The memorial’s controversial half a billion dollar expansion plan will see Anzac Hall demolished, a move the Australian Institute of Architects has labelled as “grossly wasteful and unnecessary”.
But Matt says the debate has become “about the building rather than the stories we’re seeking to convey within it.”
“I genuinely wish that Anzac Hall had been built back in 2001 in such a way that it could have been readily expanded, but sadly it hasn’t been,” Matt says.
“I understand that [there are people] attached to that building, as is anyone who visits it, but what I believe is that the heritage value of the memorial, and certainly the heritage value of Anzac Hall is, in large measure, the value of the things that are in it and the stories that are told within it.”

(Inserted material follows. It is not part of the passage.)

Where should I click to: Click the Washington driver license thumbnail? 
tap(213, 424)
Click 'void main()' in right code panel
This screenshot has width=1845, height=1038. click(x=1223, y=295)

The retention of Anzac Hall was “absolutely considered” and it was looked at from a cost-benefit analysis and from a practical municipal logical advantage.
“In 15 paces, of my paces, I will go from Vietnam to the Tarin Kowt Wall. In 15 paces, I’m telling the story of 66 peacekeeping missions, in 15 paces I’m telling the story of 72,000 women and men who have been deployed to the Middle East Area of Operations,” Matt says.
“As you walk through, you have Somalia on your left and Rwanda on your right and Cambodia on your left and East Timor on your right and then suddenly you’re in the Gulf and then you’re in Iraq and then you’re in Afghanistan and Afghanistan is in a hall, an exit corridor.
“We can do better because part of the importance of continued relevance is it needs to be relevant for current serving; it’s a continuing story.
“We have been unable to tell these stories in the same level of detail.
“If the government sends women and men into harm’s way, when they come home, they should be able to come here and find a touch point to that service, they should be able to come home and find recognition of that service, they should be able to come here and feel the thanks of a nation that sent them there.
“This is our chance to do a precinct-wide development from the front entrance to Anzac Hall, to expanding the Bean Centre and the research centre, to getting non-gallery functions out of the main memorial building… so we’re not only able to tell the stories to now, but we have room to tell the stories going into the future.”
There are many people who have missed out on being honoured and having their stories told through the memorial, Matt says.
“Just a couple of weekends ago I was in the peacekeeping area and a guy walked up to me looking for the South Sudan section,” he says.
“He was looking to see where his story was told so he could show his family and it wasn’t there.”
Matt was born in Victoria and moved to Canberra as a teenager to go to the Royal Military College, Duntroon, before holding military posts across the nation, and then leading a defence project in Tonga.
He then joined the Department of Foreign Affairs and Trade (DFAT) in 1995, where he held senior positions and postings in countries such as Samoa, South Africa and Afghanistan.
One story he thinks people should be proud about is the work of HMAS Tobruk during Samoa’s 2009 earthquake and tsunami.
Matt was the high commissioner to Samoa at the time and says people should also be proud of the civilians, the doctors, the nurses, the anaesthetists, the AFP and others who came to support Samoa at the time. “This is genuine humanitarian, well-intentioned, well-targeted, life-saving work that was done by members of the Australian Defence Force in our name,” he says.
So, as the memorial’s custodian, Matt says he will continue to push to tell these stories and to keep the memorial relevant.
“The Australian War Memorial belongs to all Australians and for many who thought they wanted to come but haven’t, this is their chance,” he says.
“The memorial is not a glorification of war, it’s a place where we celebrate ordinary Australians who proved capable of the extraordinary.”